◆ Work order:
Where the records below show the word "yellow" in a line, please copy that line.

(Stored records)
══════════════════════════════

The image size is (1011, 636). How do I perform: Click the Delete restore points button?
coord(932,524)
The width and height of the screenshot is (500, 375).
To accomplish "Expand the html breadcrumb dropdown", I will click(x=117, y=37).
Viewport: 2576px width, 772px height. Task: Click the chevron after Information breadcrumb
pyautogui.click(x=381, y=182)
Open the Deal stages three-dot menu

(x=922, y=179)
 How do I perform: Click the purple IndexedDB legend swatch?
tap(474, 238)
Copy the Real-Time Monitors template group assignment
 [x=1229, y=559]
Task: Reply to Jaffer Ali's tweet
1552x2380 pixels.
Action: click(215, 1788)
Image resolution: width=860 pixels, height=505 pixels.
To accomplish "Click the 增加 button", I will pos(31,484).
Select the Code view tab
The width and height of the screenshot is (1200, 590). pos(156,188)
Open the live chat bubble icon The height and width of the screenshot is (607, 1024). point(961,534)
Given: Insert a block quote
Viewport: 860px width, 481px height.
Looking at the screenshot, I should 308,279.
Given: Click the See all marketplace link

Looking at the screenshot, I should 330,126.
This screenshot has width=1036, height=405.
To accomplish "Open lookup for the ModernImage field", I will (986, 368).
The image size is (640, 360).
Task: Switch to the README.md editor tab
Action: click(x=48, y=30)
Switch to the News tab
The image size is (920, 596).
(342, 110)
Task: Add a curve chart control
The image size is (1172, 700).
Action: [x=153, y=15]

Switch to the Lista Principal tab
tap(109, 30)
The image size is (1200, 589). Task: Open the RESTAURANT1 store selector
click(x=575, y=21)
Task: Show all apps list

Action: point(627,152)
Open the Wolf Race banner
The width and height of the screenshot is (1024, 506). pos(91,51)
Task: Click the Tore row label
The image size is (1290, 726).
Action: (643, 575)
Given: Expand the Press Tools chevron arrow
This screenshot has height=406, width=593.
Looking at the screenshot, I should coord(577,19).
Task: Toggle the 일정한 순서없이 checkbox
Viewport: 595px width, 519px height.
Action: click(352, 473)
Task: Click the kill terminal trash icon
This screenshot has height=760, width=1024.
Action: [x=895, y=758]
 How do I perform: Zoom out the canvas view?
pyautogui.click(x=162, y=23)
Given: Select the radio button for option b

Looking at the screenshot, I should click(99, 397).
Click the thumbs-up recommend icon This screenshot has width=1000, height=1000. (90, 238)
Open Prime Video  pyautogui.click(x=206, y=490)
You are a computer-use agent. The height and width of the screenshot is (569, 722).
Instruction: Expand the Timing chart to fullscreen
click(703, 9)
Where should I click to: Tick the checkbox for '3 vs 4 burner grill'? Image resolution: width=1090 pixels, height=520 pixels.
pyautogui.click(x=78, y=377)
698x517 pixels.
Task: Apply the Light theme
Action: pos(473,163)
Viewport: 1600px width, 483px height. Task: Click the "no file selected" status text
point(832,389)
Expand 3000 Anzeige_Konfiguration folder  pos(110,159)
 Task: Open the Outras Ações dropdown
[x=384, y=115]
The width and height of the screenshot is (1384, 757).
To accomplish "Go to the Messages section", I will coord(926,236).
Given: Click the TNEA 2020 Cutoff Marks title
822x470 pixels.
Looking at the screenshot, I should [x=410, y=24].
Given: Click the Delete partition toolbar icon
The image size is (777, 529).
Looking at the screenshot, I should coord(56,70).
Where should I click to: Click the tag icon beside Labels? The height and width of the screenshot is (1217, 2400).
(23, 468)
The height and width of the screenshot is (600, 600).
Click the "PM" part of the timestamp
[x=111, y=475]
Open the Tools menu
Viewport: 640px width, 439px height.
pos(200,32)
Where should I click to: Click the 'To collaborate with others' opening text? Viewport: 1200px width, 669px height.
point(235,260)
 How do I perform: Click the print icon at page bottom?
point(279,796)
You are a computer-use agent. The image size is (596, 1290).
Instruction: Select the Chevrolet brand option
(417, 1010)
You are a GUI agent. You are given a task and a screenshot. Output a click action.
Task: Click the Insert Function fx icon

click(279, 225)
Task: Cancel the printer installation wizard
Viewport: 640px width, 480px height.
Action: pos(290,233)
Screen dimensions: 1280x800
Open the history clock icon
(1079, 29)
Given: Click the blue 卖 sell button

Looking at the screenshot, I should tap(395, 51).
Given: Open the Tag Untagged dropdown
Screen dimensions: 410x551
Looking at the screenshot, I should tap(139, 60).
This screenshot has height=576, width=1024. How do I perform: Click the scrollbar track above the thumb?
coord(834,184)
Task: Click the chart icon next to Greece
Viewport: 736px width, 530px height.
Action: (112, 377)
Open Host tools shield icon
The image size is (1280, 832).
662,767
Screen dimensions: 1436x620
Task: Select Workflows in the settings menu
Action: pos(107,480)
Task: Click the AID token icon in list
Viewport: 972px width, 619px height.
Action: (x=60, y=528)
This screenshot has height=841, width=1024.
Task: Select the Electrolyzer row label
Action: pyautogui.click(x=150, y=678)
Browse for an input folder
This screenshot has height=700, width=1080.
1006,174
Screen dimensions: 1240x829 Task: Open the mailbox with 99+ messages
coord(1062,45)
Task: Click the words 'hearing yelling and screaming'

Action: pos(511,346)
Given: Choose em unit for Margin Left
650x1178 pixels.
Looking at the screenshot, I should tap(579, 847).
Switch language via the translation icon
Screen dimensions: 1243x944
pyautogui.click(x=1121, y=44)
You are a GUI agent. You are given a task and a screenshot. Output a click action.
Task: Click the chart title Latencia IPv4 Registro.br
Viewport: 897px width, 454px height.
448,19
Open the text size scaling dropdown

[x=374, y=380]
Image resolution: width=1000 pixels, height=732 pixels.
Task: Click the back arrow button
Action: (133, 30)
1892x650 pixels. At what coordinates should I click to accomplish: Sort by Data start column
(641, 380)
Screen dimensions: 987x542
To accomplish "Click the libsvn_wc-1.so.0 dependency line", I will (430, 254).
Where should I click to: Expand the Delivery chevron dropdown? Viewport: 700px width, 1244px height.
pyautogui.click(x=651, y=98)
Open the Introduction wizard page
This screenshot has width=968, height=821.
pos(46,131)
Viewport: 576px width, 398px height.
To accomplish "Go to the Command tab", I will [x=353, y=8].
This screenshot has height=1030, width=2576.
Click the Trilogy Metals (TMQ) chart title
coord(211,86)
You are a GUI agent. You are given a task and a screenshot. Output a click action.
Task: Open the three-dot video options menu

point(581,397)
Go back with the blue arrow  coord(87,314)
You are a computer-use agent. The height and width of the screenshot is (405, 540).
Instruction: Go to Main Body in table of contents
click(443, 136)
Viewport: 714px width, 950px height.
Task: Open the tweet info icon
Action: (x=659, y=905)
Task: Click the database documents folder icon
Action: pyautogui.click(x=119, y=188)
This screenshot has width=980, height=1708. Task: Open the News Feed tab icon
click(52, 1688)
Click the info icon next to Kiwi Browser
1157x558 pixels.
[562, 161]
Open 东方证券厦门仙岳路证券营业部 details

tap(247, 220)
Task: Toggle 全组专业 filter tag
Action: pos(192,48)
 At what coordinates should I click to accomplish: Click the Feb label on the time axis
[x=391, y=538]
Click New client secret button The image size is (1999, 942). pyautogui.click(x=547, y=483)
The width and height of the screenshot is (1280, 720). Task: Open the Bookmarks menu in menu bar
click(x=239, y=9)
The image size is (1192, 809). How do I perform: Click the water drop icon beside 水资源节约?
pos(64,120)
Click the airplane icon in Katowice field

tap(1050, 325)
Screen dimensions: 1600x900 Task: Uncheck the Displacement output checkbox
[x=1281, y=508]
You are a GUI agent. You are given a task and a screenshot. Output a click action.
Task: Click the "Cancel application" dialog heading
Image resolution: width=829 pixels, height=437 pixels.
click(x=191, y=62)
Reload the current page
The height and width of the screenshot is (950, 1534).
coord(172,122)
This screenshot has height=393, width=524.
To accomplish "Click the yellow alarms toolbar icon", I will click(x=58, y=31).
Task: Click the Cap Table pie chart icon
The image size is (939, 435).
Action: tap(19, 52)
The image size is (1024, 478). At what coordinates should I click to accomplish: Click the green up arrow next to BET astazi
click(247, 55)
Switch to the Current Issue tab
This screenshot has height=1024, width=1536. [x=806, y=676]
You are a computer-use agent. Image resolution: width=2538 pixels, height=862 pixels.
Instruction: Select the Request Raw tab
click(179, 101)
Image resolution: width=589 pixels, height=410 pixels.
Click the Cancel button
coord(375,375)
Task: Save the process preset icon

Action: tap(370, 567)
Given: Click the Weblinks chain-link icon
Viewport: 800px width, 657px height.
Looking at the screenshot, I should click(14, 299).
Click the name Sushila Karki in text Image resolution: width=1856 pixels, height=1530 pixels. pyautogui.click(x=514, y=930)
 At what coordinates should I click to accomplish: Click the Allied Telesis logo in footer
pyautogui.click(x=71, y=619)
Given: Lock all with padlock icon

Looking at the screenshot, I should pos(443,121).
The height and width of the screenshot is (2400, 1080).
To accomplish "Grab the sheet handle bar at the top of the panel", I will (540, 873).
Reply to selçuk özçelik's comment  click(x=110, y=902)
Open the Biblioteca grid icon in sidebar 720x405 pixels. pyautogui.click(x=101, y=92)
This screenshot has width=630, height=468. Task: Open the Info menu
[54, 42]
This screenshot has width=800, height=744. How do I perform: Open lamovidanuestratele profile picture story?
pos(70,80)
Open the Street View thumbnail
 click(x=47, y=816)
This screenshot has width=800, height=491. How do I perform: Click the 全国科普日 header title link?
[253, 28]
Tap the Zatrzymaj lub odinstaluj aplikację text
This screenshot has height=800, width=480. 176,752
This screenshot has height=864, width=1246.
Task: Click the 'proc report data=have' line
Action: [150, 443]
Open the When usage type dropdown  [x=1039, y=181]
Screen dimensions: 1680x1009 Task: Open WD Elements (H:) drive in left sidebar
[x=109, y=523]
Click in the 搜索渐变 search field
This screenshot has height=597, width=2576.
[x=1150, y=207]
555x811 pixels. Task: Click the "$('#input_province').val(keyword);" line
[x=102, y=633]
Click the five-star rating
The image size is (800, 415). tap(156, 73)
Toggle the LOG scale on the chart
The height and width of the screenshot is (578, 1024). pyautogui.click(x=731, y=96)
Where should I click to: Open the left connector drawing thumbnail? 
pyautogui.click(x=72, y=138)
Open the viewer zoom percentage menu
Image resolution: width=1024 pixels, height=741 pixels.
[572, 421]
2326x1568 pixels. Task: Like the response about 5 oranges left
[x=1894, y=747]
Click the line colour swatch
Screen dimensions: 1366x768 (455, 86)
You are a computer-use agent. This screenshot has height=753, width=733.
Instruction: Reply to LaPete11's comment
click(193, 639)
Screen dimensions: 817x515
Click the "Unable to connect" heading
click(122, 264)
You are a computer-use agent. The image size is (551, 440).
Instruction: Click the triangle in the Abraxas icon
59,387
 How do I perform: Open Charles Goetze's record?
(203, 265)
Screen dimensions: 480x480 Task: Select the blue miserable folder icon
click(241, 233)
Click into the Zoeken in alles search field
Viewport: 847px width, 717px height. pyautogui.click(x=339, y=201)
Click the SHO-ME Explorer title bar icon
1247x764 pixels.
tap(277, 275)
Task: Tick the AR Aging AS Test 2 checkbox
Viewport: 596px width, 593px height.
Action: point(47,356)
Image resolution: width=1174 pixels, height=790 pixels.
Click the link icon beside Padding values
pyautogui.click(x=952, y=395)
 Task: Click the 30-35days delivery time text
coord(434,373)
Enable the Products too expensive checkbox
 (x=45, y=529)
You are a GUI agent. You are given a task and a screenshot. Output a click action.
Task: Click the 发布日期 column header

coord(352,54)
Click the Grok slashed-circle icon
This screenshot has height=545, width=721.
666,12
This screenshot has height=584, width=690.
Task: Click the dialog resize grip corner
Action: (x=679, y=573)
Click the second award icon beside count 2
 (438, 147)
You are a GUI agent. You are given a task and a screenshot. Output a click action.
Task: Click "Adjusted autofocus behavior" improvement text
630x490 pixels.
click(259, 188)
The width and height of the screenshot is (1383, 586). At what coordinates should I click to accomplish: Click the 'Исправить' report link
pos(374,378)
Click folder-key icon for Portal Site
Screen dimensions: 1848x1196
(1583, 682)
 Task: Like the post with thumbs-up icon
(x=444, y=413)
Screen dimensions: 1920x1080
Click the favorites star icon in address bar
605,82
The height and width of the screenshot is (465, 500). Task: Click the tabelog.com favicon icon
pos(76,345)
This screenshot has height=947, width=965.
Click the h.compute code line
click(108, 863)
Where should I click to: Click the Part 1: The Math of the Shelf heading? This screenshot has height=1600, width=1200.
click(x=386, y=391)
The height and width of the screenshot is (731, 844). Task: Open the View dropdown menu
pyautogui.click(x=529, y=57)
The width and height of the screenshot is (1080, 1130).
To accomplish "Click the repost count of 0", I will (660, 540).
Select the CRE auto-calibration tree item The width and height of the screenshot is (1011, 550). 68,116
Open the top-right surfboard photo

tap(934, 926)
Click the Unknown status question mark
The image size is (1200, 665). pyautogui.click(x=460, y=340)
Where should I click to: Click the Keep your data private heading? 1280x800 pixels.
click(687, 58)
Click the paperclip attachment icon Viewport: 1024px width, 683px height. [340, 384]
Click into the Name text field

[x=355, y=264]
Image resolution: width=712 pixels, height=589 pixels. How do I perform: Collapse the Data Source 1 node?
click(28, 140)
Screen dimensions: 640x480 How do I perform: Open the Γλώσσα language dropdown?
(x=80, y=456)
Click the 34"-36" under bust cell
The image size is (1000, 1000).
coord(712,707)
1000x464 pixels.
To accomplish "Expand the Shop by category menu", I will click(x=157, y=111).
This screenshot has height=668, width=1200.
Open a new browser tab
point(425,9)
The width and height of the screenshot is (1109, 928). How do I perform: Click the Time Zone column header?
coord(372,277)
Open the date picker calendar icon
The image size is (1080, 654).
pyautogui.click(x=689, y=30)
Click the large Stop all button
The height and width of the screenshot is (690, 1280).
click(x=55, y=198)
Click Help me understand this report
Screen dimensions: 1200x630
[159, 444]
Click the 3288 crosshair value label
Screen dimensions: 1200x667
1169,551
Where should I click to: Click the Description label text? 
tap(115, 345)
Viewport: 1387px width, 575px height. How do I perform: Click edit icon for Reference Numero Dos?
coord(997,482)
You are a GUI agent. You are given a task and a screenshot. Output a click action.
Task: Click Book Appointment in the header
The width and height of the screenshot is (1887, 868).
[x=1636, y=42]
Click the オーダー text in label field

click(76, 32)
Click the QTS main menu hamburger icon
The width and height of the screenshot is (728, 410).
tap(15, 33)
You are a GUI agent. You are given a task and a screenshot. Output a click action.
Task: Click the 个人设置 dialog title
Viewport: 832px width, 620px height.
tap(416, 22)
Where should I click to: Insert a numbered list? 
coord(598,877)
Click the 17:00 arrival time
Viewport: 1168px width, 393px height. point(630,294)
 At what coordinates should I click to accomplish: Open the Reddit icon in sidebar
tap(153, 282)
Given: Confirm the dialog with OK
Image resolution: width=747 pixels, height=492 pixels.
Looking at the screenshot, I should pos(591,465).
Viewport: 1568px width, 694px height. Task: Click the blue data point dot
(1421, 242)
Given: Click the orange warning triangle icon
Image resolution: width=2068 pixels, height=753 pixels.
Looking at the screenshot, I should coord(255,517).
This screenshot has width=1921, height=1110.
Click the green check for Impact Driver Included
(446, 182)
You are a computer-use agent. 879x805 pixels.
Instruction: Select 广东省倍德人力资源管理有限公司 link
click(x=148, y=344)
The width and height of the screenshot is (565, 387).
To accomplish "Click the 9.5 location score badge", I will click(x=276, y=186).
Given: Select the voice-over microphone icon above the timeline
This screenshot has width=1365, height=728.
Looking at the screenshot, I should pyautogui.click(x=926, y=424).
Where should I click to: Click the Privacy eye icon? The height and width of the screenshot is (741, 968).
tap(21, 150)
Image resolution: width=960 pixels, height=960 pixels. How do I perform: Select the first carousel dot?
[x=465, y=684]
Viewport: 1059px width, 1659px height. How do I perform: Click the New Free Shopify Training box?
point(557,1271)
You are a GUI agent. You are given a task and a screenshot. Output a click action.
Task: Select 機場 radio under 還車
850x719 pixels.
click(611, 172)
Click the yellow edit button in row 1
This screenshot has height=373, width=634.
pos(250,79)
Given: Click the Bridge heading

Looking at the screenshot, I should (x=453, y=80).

══════════════════════════════

◆ Exercise output:
To accomplish "Click the yellow alarms toolbar icon", I will click(x=58, y=31).
Click the yellow edit button in row 1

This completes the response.